(Word and element location data)
========

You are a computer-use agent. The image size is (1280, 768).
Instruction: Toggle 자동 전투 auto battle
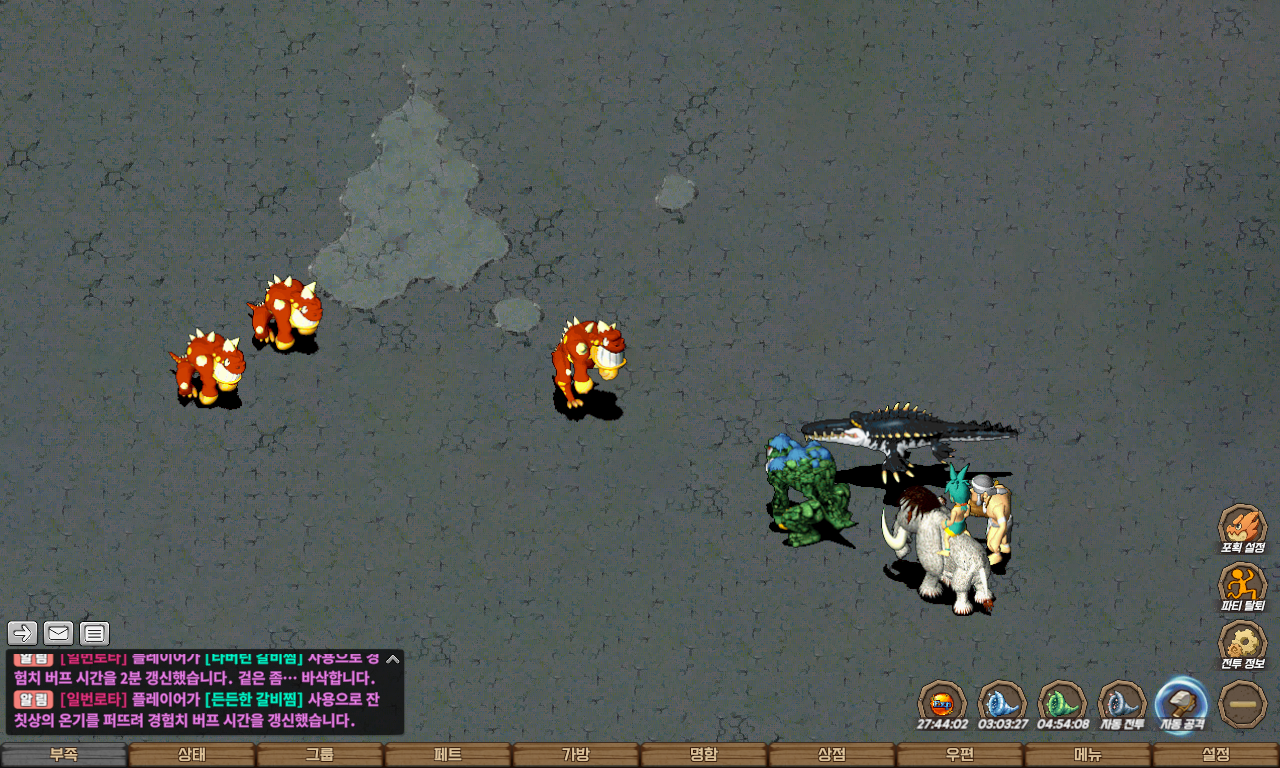[1122, 703]
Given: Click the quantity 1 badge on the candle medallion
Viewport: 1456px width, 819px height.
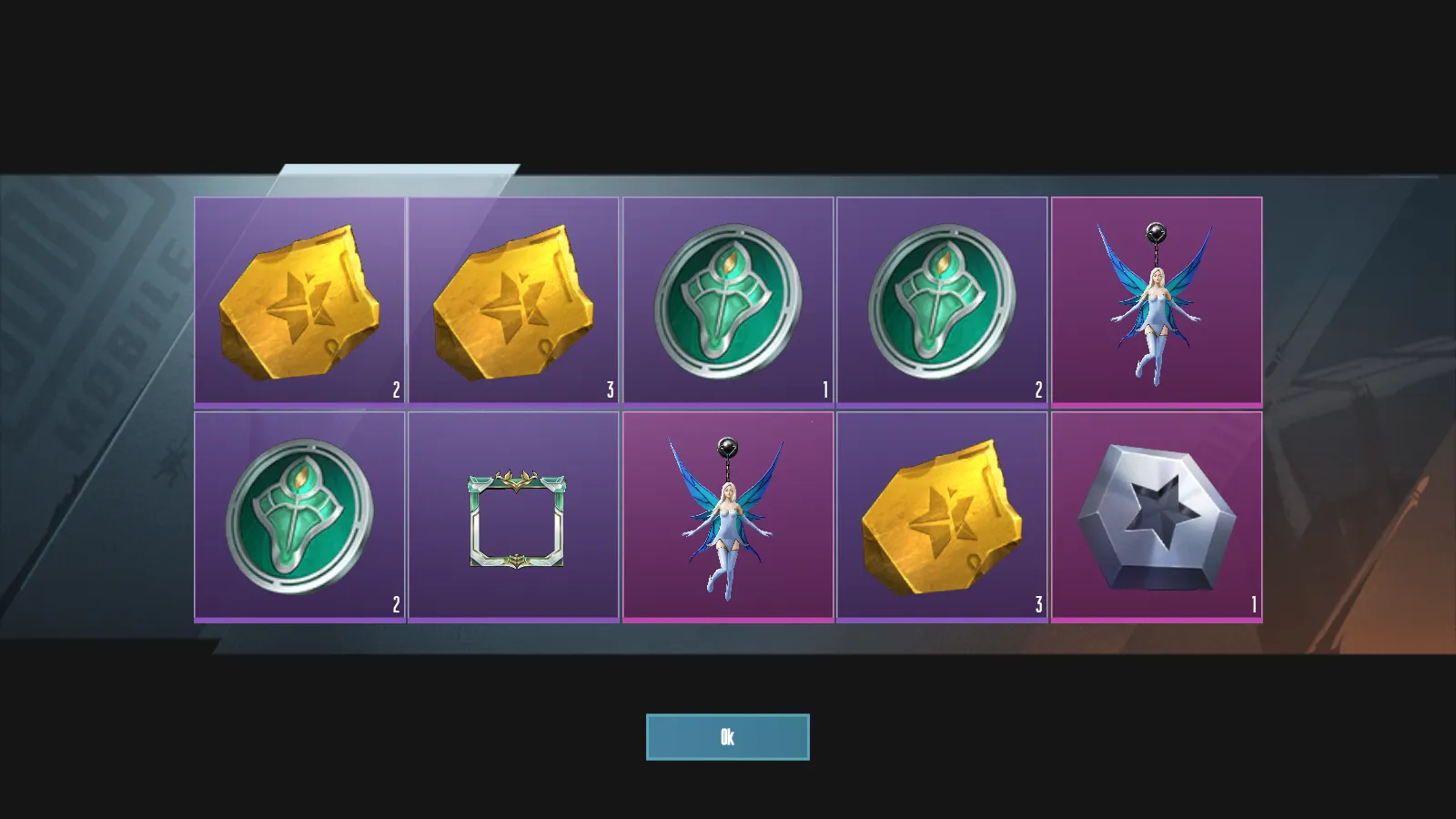Looking at the screenshot, I should pos(824,388).
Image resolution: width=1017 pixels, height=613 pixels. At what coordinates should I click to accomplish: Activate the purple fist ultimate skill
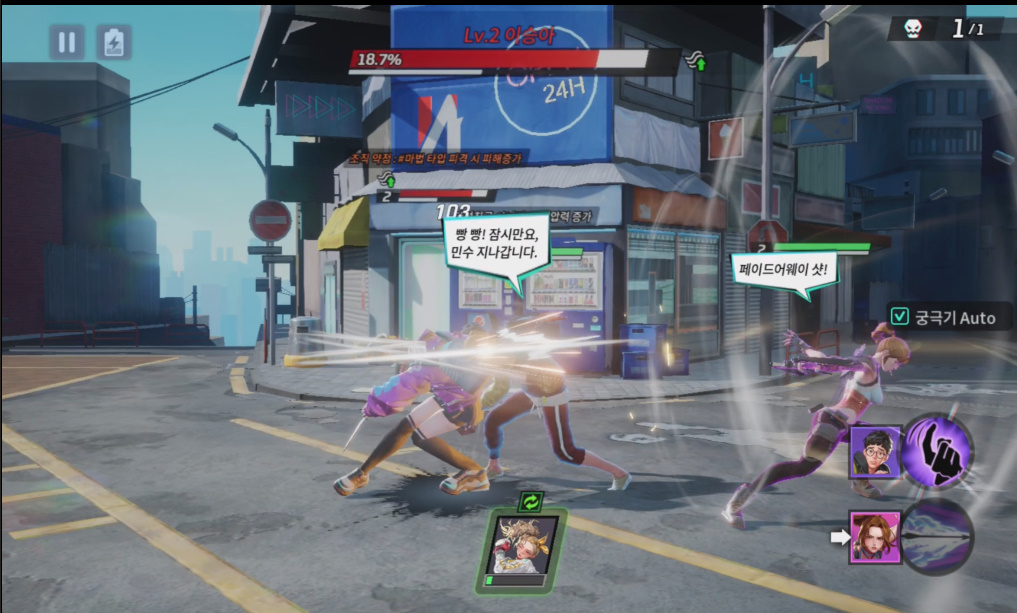[x=938, y=452]
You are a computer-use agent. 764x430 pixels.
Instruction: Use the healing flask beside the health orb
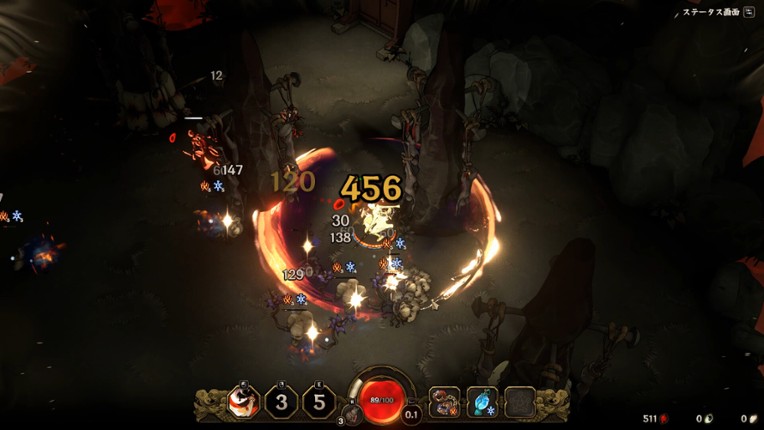pos(352,413)
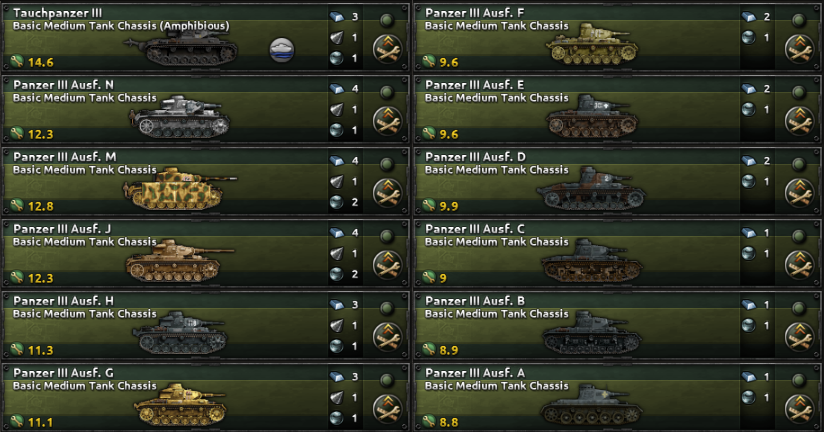Activate the upgrade button on Ausf. A
824x432 pixels.
(799, 407)
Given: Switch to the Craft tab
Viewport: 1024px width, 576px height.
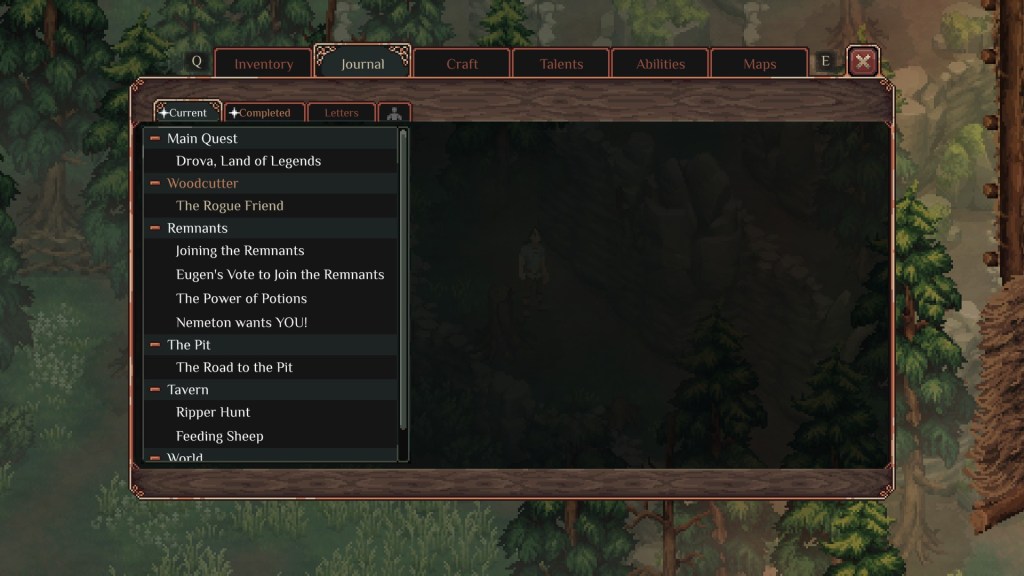Looking at the screenshot, I should [462, 64].
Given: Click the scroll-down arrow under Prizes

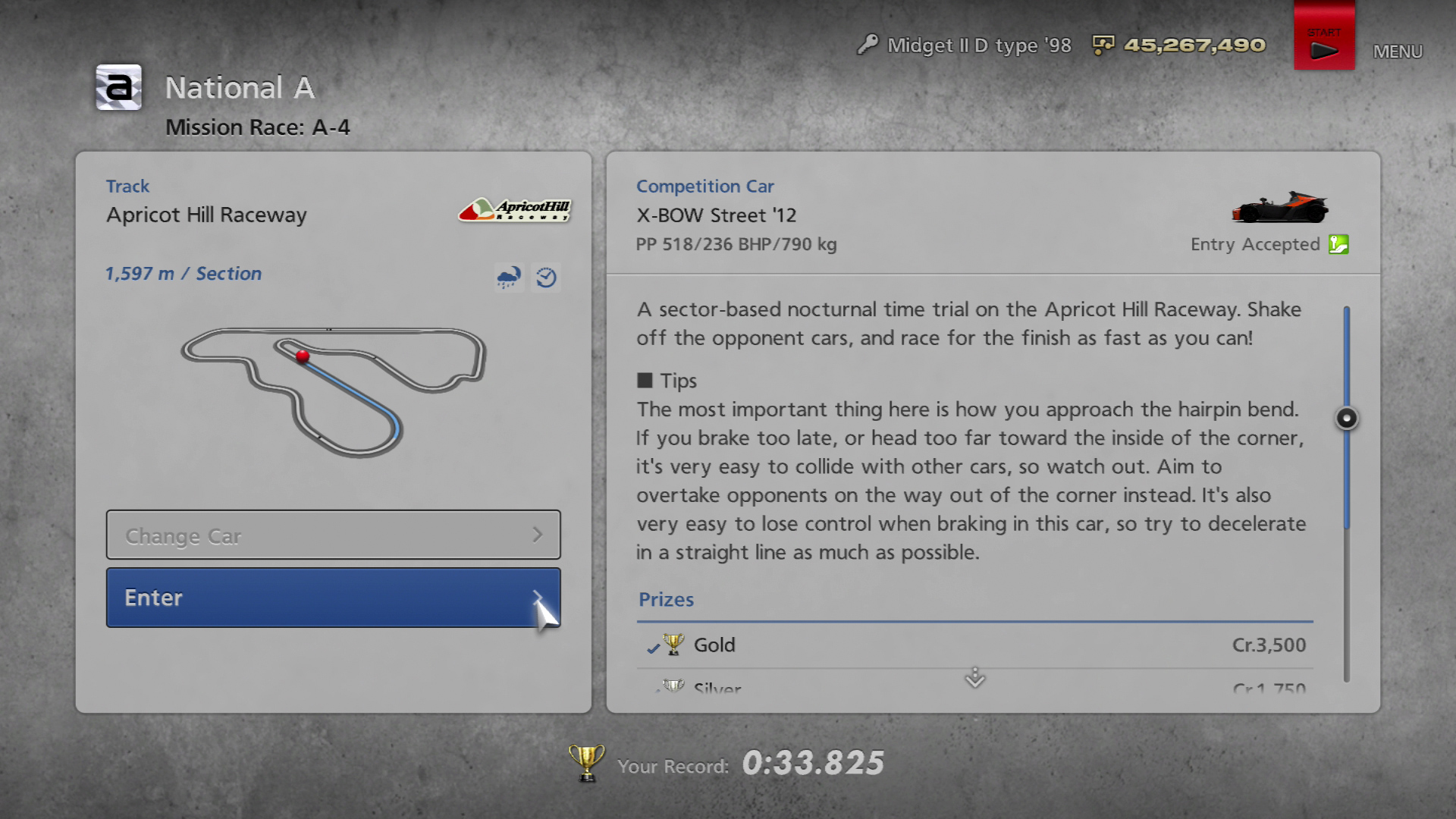Looking at the screenshot, I should tap(974, 677).
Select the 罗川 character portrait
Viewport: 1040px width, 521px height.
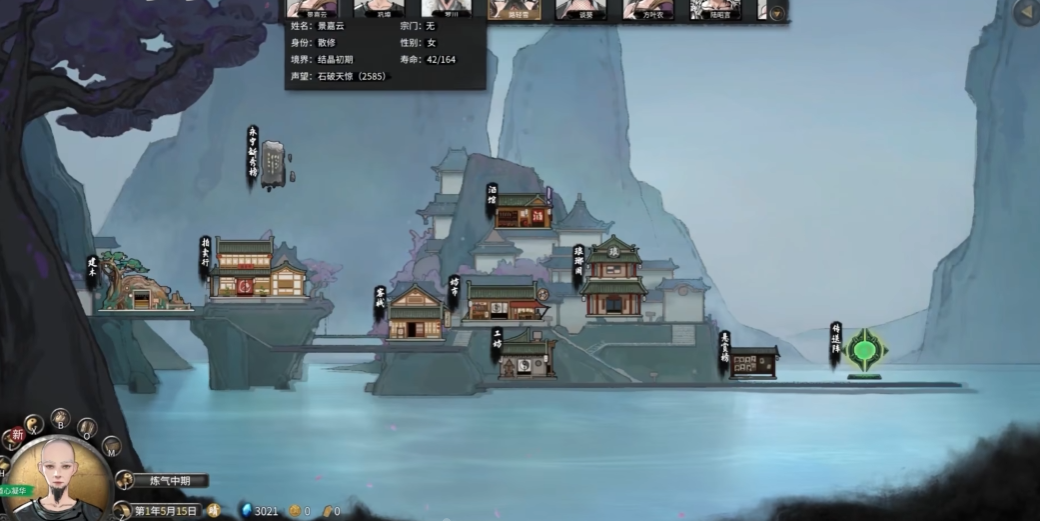(x=446, y=9)
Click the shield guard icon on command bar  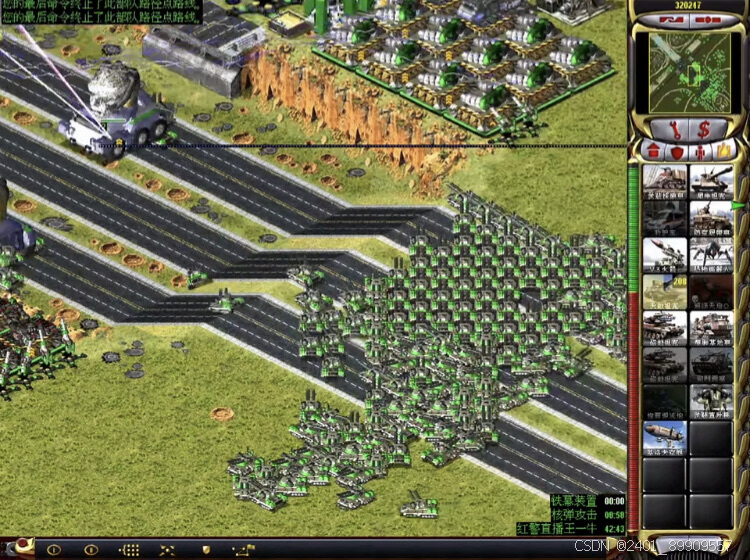pyautogui.click(x=206, y=549)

========

Task goal: Reproduce verbatim the stretch of rows from the start through the line containing "Looking at the screenshot, I should pos(824,388).", including both ends, and omit the pictures from your answer.

In response:
You are a computer-use agent. The image size is (1280, 768).
Instruction: Toggle 자동 전투 auto battle
[1122, 703]
Given: Click the quantity 1 badge on the candle medallion
Viewport: 1456px width, 819px height.
Looking at the screenshot, I should pos(824,388).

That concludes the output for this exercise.